In deze zaak heeft het Gerechtshof 's-Hertogenbosch op 15 augustus 2023 uitspraak gedaan in een incident ex artikel 843a van het Wetboek van Burgerlijke Rechtsvordering (Rv). De zaak betreft een hoger beroep van RD Benelux B.V. (hierna: RDB) tegen vonnissen van de rechtbank Limburg. RDB vorderde in het incident dat de geïntimeerde, [geïntimeerde], verplicht werd om een opleveringsrapport van de Vereniging Eigen Huis (VEH) aan RDB te verstrekken. RDB stelde dat zij een rechtmatig belang had bij het rapport, omdat dit mogelijk van invloed zou zijn op de uitkomst van de hoofdzaak waarin [geïntimeerde] schadevergoeding eiste wegens tekortkomingen in de nakoming van een bouwovereenkomst.

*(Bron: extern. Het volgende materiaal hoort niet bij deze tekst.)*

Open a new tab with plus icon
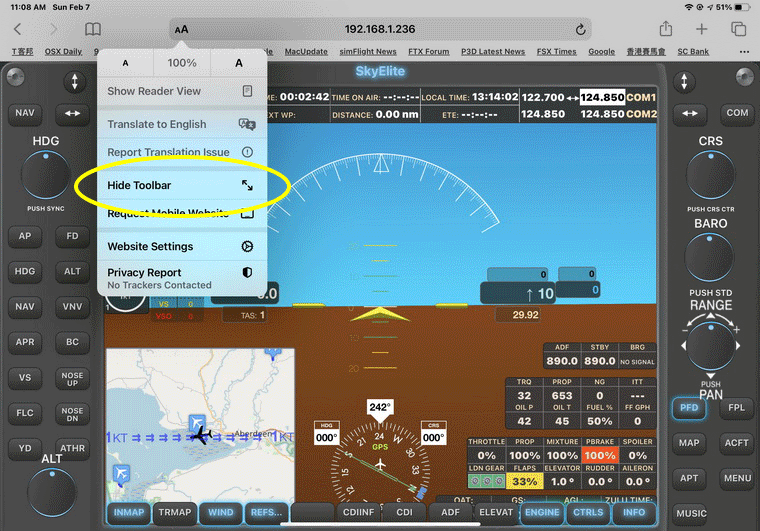The height and width of the screenshot is (531, 760). tap(702, 30)
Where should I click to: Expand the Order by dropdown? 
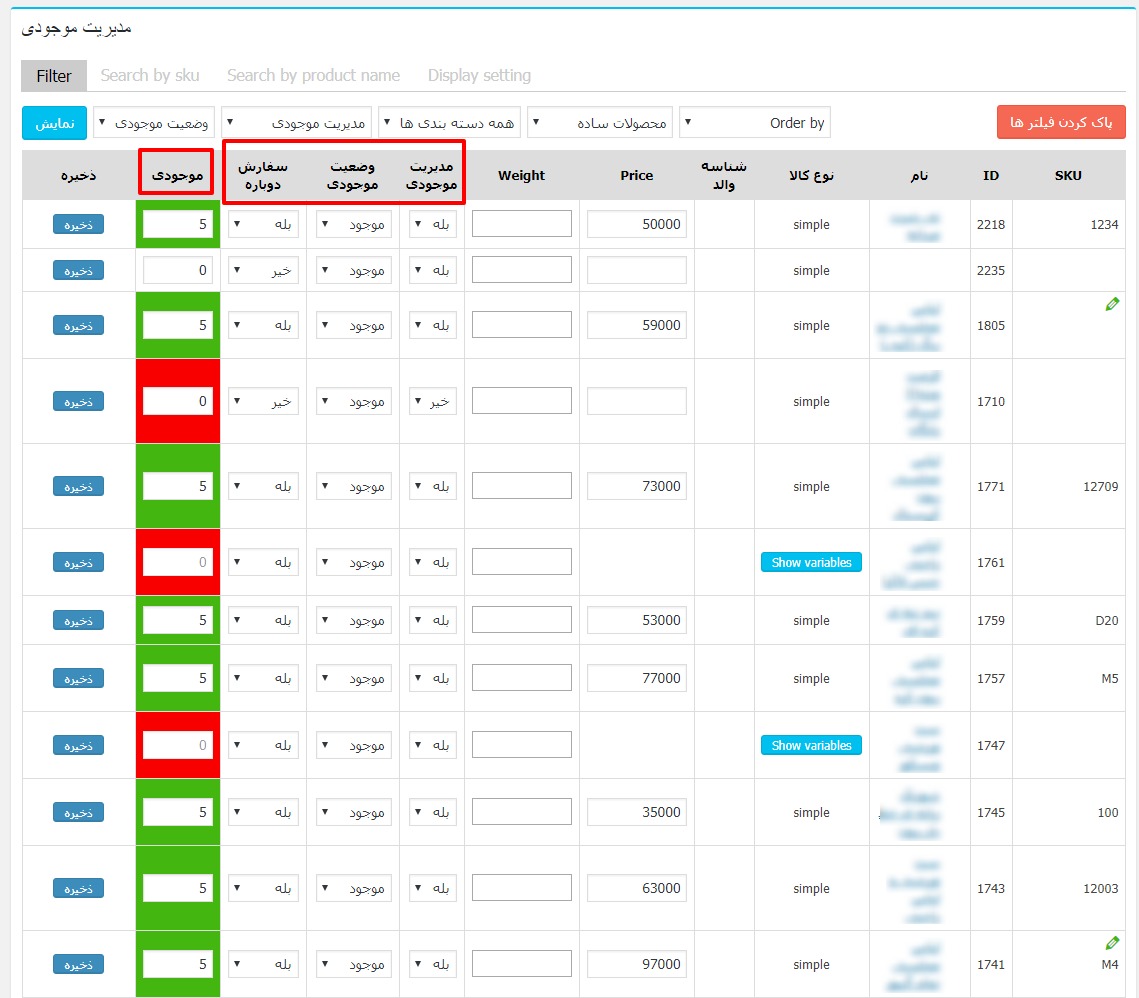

Het hof heeft echter geoordeeld dat RDB niet voldoende heeft aangetoond dat zij een rechtmatig belang heeft bij de gevraagde inzage in het rapport. Het hof benadrukte dat enkel een interesse in een stuk of een vermoeden dat het stuk mogelijk relevant kan zijn voor de procedure niet voldoende is voor het aannemen van een rechtmatig belang. Bovendien was het rapport in opdracht van [geïntimeerde] opgesteld en diende het als intern stuk. Het hof heeft de vordering van RDB dan ook afgewezen en de beslissing over de proceskosten aangehouden tot de einduitspraak in de hoofdzaak.
De hoofdzaak is verwezen naar de rol van 26 september 2023 voor memorie van antwoord aan de zijde van [geïntimeerde].